* [What is asked] Please output the lines below exactly as they appear, starting with the line that contains "Click the Custos" and continuing through the line that contains "Select the demo-ahv", and nothing else.

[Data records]
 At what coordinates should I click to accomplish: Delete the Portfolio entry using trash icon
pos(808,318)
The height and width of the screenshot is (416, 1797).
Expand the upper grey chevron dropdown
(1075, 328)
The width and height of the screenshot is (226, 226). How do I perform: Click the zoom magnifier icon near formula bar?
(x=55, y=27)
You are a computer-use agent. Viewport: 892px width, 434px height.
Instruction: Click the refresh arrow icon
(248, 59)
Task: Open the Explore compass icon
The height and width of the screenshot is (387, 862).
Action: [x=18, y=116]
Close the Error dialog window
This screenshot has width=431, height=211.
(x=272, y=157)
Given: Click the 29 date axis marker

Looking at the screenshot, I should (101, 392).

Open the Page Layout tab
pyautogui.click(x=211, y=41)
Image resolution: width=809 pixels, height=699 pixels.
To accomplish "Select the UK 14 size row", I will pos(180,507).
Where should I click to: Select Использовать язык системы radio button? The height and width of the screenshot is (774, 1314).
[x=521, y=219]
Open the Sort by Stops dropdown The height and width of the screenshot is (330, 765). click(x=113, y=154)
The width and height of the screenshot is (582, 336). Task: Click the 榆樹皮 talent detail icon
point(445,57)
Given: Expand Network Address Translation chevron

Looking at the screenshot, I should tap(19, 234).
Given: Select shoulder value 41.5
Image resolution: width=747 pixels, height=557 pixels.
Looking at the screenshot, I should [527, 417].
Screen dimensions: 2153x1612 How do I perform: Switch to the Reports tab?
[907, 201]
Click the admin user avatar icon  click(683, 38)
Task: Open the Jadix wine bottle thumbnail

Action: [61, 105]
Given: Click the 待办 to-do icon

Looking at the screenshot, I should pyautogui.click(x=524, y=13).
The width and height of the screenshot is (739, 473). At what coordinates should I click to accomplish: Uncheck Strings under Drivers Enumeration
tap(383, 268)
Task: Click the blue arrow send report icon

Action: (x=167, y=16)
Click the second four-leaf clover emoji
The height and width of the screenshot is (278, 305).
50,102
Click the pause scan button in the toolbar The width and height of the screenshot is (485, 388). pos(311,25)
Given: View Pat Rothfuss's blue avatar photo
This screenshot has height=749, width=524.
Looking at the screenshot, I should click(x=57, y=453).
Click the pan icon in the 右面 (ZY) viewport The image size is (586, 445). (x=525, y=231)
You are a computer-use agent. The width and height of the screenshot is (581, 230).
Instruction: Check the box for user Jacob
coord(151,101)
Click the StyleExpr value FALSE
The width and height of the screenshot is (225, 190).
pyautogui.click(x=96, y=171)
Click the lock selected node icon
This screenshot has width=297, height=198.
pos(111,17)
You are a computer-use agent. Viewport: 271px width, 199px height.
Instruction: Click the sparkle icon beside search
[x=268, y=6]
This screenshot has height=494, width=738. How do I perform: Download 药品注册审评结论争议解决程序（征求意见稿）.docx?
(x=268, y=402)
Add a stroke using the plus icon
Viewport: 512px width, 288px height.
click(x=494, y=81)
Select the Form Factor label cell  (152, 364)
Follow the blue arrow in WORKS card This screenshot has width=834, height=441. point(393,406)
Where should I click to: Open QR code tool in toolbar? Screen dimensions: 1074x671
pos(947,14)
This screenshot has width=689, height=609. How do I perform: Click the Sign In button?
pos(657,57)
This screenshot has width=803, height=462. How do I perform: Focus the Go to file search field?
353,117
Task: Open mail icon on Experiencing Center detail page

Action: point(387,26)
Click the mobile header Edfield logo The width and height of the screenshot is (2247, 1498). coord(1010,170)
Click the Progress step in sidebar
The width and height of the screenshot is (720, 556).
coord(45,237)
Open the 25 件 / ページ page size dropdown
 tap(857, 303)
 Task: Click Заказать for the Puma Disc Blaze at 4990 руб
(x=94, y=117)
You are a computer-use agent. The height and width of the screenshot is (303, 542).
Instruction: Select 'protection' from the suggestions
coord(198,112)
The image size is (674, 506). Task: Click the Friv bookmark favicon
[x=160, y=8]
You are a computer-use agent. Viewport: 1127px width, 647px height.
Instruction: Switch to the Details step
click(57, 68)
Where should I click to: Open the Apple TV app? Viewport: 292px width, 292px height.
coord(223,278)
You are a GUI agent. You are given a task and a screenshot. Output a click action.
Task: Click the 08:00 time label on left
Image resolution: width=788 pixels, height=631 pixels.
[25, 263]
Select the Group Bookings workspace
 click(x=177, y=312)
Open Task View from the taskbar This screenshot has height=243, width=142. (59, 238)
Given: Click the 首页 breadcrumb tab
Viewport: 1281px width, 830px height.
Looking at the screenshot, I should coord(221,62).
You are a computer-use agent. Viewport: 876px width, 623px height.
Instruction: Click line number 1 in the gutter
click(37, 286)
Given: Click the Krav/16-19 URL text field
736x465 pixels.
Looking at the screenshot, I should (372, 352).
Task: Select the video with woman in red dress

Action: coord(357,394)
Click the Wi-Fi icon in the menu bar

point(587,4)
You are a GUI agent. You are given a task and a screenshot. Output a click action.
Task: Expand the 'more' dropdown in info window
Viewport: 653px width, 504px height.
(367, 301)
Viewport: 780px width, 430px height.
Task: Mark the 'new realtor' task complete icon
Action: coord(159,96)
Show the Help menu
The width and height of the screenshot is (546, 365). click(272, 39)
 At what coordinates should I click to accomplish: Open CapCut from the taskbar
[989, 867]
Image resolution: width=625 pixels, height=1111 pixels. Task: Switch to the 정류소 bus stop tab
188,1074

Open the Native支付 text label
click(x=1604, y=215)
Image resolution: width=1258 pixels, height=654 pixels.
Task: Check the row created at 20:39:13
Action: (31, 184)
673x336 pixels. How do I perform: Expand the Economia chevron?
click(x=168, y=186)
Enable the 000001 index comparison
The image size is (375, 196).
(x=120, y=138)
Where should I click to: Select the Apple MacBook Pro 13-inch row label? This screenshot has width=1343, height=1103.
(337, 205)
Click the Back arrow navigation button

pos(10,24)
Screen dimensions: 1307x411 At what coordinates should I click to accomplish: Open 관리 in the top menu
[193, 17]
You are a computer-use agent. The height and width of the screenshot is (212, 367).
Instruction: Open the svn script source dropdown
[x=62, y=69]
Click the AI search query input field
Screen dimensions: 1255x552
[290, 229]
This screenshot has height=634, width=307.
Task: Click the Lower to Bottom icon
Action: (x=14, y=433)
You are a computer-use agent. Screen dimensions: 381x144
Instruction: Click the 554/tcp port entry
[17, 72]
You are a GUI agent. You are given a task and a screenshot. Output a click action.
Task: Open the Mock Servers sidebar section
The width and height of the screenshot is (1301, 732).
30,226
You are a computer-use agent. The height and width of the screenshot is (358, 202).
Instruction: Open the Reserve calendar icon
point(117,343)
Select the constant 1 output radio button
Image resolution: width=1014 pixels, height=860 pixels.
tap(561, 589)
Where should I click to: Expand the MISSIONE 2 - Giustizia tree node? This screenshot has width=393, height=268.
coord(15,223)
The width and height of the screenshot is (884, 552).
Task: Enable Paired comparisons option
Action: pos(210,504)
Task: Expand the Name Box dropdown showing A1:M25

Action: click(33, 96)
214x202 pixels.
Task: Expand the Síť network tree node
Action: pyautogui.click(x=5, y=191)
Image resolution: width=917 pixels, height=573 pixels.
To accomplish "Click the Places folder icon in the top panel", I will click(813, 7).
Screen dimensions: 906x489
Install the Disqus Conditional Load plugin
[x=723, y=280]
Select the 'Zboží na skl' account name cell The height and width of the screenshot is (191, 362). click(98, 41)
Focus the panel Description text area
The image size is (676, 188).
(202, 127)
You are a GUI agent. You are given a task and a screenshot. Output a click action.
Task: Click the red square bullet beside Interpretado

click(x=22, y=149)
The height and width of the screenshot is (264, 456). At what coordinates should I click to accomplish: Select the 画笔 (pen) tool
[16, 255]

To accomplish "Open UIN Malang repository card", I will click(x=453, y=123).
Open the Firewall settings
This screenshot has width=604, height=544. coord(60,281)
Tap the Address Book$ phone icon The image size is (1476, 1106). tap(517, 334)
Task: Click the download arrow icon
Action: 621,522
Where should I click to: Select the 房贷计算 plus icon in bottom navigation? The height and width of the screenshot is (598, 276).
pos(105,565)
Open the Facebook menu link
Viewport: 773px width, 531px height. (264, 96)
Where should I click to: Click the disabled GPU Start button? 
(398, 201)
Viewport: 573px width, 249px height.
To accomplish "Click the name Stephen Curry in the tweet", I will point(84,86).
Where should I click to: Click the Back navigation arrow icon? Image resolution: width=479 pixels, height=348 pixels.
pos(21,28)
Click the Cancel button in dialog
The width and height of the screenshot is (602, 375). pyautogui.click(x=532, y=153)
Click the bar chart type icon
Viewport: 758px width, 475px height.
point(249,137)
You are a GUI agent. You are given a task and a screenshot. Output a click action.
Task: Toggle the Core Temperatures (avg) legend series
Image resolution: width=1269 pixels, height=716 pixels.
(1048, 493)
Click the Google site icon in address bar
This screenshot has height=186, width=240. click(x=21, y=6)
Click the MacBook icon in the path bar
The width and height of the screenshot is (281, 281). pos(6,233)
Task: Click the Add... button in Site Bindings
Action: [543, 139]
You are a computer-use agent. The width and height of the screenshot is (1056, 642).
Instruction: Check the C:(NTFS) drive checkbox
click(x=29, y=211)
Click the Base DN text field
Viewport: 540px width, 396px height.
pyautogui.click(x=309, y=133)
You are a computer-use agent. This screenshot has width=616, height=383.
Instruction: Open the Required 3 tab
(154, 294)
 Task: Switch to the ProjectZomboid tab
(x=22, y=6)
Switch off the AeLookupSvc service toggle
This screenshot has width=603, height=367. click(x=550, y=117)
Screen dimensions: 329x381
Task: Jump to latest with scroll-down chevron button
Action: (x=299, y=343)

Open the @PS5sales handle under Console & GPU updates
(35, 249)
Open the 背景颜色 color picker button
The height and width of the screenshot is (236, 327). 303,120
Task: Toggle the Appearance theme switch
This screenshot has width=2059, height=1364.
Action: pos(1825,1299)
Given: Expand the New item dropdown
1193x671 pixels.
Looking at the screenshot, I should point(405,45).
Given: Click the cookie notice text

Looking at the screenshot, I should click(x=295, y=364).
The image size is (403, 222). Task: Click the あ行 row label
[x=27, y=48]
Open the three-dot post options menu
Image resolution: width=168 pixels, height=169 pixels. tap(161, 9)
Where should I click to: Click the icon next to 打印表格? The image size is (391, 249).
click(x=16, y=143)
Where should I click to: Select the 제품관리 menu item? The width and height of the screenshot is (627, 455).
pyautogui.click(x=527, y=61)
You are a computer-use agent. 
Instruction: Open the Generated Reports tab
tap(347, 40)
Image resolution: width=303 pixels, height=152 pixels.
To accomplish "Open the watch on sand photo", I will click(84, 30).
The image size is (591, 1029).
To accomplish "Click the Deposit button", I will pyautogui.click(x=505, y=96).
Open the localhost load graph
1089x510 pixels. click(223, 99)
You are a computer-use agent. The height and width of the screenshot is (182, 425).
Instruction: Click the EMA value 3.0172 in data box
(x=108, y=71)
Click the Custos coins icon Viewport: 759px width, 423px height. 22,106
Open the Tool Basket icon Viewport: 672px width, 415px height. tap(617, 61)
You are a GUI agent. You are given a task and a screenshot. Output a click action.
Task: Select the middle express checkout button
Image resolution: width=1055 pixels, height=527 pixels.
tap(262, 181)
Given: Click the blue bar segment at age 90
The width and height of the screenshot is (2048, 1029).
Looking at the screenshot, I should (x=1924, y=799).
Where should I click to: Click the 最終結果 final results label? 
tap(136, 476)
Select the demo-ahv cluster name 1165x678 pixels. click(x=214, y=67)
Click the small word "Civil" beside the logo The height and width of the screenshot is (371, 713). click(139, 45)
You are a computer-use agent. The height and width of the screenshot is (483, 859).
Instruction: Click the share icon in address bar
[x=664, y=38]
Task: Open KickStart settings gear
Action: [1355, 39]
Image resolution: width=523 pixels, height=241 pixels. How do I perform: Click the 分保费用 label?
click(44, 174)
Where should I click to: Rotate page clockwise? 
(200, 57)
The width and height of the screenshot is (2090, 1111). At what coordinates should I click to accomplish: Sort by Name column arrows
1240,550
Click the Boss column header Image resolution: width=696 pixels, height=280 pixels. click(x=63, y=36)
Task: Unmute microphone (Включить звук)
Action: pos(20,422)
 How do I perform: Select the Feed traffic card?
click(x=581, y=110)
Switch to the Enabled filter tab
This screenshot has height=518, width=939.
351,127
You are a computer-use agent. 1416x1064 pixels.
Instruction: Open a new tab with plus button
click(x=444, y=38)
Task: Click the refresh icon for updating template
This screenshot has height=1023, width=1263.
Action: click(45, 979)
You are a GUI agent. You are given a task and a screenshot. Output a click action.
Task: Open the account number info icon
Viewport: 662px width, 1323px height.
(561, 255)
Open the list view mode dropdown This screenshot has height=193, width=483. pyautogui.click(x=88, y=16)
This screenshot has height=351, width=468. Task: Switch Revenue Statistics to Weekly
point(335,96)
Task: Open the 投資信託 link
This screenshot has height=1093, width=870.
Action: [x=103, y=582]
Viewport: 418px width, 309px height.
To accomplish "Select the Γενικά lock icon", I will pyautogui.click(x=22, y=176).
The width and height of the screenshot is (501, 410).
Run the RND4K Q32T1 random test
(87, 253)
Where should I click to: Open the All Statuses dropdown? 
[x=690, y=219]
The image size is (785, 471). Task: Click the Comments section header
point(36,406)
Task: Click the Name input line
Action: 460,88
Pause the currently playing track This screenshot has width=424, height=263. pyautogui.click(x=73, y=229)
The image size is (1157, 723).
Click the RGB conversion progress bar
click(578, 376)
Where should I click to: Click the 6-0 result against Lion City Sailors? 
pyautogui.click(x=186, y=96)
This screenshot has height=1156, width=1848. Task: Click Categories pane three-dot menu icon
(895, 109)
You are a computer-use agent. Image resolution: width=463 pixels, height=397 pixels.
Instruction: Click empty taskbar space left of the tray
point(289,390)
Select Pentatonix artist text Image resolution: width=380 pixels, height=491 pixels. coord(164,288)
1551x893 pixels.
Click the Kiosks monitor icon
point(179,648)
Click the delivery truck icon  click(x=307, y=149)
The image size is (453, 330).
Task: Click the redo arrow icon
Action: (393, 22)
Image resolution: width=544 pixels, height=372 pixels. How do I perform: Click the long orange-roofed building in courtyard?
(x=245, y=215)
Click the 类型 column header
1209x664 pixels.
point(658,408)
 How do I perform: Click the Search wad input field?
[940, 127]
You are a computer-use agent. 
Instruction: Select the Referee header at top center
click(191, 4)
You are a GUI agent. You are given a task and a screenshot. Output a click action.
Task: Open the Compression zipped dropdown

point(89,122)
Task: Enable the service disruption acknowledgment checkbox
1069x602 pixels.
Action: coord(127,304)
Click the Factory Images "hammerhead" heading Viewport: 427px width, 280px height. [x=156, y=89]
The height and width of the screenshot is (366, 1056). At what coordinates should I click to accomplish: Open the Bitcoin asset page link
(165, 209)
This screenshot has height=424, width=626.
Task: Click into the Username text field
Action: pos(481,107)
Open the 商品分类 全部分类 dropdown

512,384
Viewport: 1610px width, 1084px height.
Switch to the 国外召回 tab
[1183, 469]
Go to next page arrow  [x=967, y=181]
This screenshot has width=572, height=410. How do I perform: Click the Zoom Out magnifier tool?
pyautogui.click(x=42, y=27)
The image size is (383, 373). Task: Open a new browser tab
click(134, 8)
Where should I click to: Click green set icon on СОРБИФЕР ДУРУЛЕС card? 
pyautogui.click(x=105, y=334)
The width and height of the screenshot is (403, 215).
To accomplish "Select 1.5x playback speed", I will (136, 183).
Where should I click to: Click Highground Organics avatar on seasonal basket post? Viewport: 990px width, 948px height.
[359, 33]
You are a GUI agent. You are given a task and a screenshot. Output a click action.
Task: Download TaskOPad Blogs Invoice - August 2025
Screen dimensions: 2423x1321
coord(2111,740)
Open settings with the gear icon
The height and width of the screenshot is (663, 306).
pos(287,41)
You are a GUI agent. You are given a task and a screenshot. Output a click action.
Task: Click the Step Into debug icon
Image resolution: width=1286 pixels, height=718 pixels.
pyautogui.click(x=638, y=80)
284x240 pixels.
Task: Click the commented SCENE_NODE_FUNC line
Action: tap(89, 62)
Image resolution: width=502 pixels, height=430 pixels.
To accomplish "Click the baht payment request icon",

* [Task response]
Click the Custos coins icon Viewport: 759px width, 423px height. 22,106
Open the Tool Basket icon Viewport: 672px width, 415px height. tap(617, 61)
You are a GUI agent. You are given a task and a screenshot. Output a click action.
Task: Select the middle express checkout button
Image resolution: width=1055 pixels, height=527 pixels.
tap(262, 181)
Given: Click the blue bar segment at age 90
The width and height of the screenshot is (2048, 1029).
Looking at the screenshot, I should (x=1924, y=799).
Where should I click to: Click the 最終結果 final results label? 
tap(136, 476)
Select the demo-ahv cluster name 1165x678 pixels. click(x=214, y=67)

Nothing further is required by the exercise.